◆ Exercise description:
The required output is every line from the beginning of the entries below through the line that includes "Task: Click the orange 1,784 price axis label", copied exactly.

========

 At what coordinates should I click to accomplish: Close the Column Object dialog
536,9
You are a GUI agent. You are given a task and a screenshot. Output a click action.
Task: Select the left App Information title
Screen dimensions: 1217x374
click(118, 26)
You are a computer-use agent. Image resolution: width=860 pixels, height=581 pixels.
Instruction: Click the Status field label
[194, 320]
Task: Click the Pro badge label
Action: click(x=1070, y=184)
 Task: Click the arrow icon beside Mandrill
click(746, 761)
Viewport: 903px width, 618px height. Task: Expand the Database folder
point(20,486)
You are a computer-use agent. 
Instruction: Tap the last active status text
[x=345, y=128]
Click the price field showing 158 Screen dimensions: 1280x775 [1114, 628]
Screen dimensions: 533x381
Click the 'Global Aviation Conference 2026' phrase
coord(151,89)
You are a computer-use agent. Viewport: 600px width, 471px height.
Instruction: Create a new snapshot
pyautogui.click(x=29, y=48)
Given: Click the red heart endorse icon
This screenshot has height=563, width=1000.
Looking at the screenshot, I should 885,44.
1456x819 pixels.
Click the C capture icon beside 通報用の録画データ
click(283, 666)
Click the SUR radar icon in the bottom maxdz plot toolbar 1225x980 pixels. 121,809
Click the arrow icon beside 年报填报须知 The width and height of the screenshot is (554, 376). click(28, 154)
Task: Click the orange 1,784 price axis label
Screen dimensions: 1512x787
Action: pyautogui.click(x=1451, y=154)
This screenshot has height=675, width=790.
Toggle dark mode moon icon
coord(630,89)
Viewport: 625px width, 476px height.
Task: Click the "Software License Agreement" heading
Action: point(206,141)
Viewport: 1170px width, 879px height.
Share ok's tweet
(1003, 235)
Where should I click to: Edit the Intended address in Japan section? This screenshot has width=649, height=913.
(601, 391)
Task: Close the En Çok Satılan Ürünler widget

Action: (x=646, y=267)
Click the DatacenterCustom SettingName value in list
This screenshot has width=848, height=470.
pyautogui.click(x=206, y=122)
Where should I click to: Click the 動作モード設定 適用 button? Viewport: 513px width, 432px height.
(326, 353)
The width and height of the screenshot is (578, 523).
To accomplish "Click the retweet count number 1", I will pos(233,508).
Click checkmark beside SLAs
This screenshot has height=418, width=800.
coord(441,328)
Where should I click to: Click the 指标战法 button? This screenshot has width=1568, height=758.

========

◆ Result for this exercise:
 At what coordinates should I click to accomplish: Close the Column Object dialog
536,9
You are a GUI agent. You are given a task and a screenshot. Output a click action.
Task: Select the left App Information title
Screen dimensions: 1217x374
click(118, 26)
You are a computer-use agent. Image resolution: width=860 pixels, height=581 pixels.
Instruction: Click the Status field label
[194, 320]
Task: Click the Pro badge label
Action: click(x=1070, y=184)
 Task: Click the arrow icon beside Mandrill
click(746, 761)
Viewport: 903px width, 618px height. Task: Expand the Database folder
point(20,486)
You are a computer-use agent. 
Instruction: Tap the last active status text
[x=345, y=128]
Click the price field showing 158 Screen dimensions: 1280x775 [1114, 628]
Screen dimensions: 533x381
Click the 'Global Aviation Conference 2026' phrase
coord(151,89)
You are a computer-use agent. Viewport: 600px width, 471px height.
Instruction: Create a new snapshot
pyautogui.click(x=29, y=48)
Given: Click the red heart endorse icon
This screenshot has height=563, width=1000.
Looking at the screenshot, I should 885,44.
1456x819 pixels.
Click the C capture icon beside 通報用の録画データ
click(283, 666)
Click the SUR radar icon in the bottom maxdz plot toolbar 1225x980 pixels. 121,809
Click the arrow icon beside 年报填报须知 The width and height of the screenshot is (554, 376). click(28, 154)
Task: Click the orange 1,784 price axis label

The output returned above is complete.